Porém, a expansão da Internet, desencadeada pelo aumento do número de usuários conectados e por essa naturalização da rede como local apropriado de publicação de conteúdo remetem a um já conhecido problema e descompasso relacionado à Web: o volume de informação disponível na rede aumenta exponencialmente sem que mecanismos de busca e interpretação dessa informação sejam criados na mesma medida. O excesso de informações na Internet não representa uma solução, mas acarreta um problema: a desinformação. Para Terra e Bax (2003, p.5), “o excesso de informação está associado à perda de controle sobre a informação e à inabilidade em usar efetivamente a informação”. Assim, diante da sobrecarga informacional, a informação disponível e potencialmente útil acaba transformando-se em um obstáculo para o indivíduo que dela necessita.

As tradicionais técnicas de indexação e busca (Full-text Search, por exemplo) dos mecanismos do tipo Google e Bing não são adequadas para buscar dados com precisão e normalmente necessitam de intervenção humana para que se possa identificar as respostas que realmente atendam às necessidades de quem busca a  informação (BREITMAN, 2006).  Esse descompasso, paradoxalmente ao objetivo inicial de fomentar a transparência e o controle social, pode gerar efeito contrário, criando dificuldades em se encontrar as informações e em interpretá-las.
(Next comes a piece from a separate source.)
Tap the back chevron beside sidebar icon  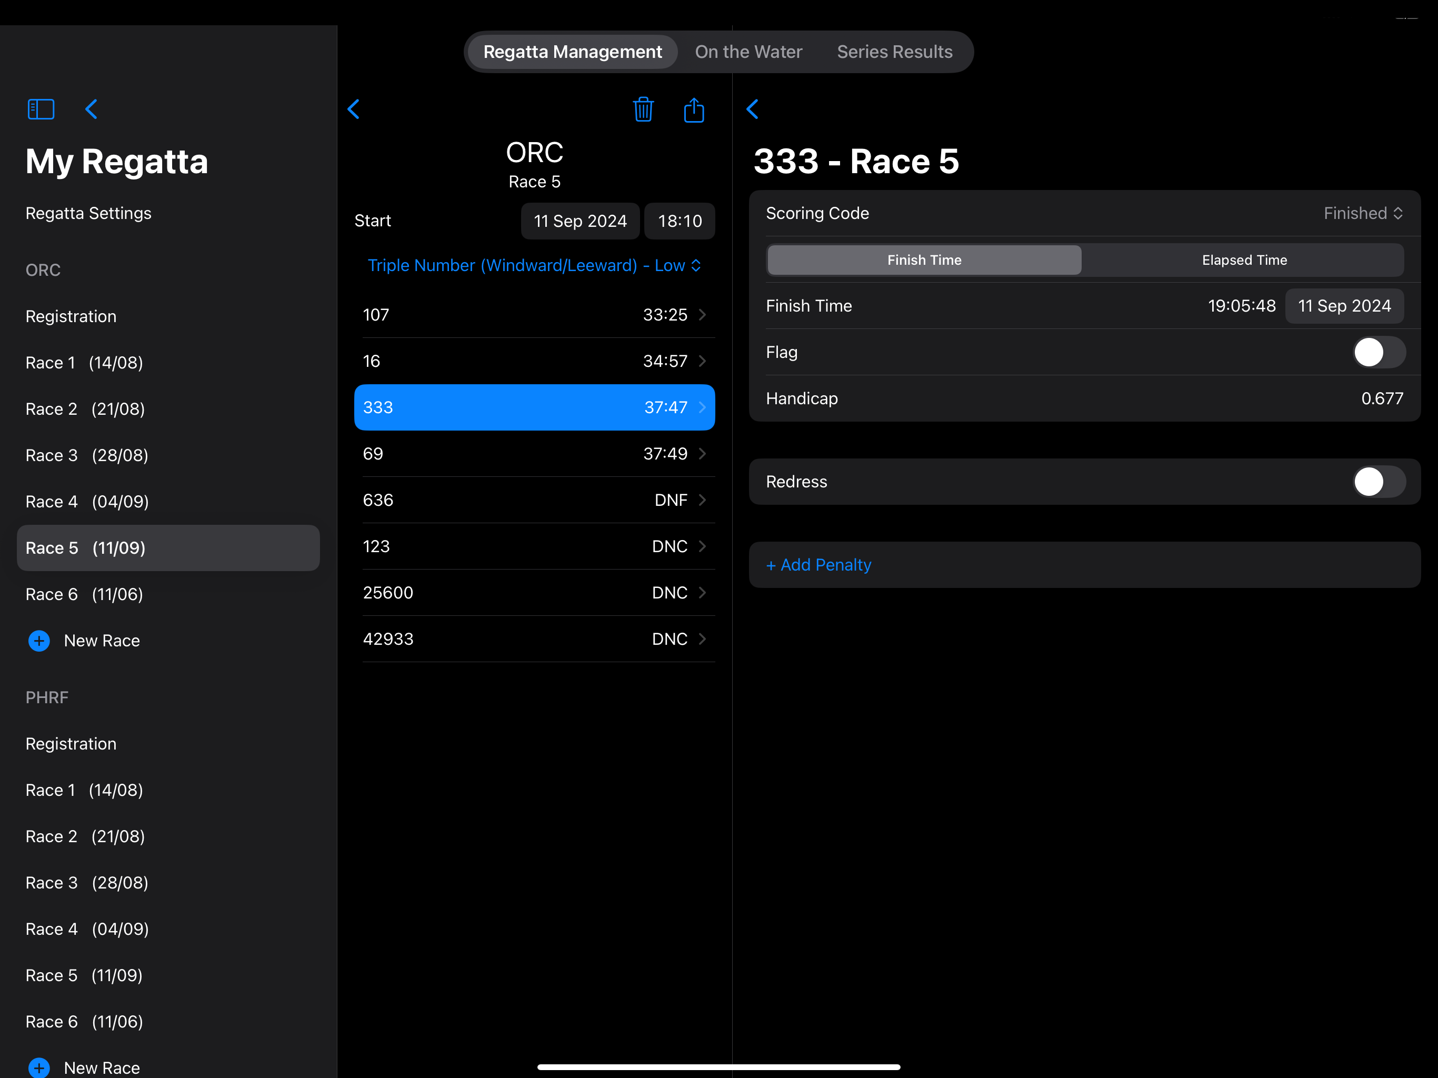pos(92,109)
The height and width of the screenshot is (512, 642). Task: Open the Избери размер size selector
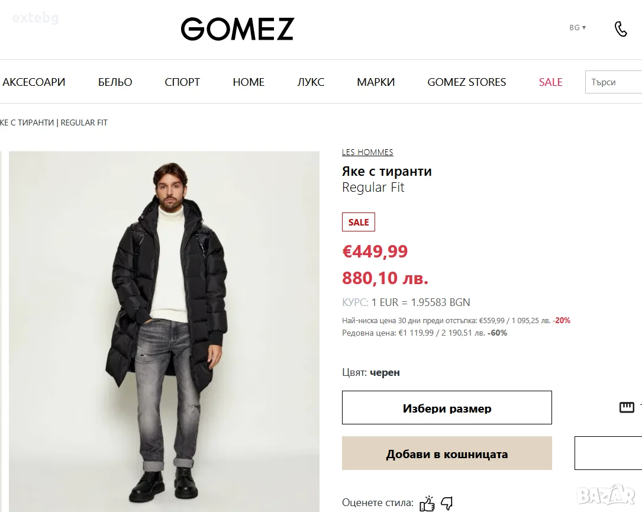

Assim, não é suficiente para o efetivo acesso à informação e a transparência apenas a disponibilização dos dados pela Administração Pública em sítios de internet, tampouco sua publicação em formatos abertos.

Nesse contexto, a Web Semântica e seus conceitos podem desempenhar papel fundamental na forma como esses dados serão disponibilizados e utilizados pela sociedade. Essa tecnologia pode fornecer o arcabouço e a estrutura para que os computadores compartilhem e entendam os dados por meio da criação de padrões que permitam o intercâmbio de informações entre dispositivos e sistemas de informação. Um desses padrões são as chamadas Ontologias.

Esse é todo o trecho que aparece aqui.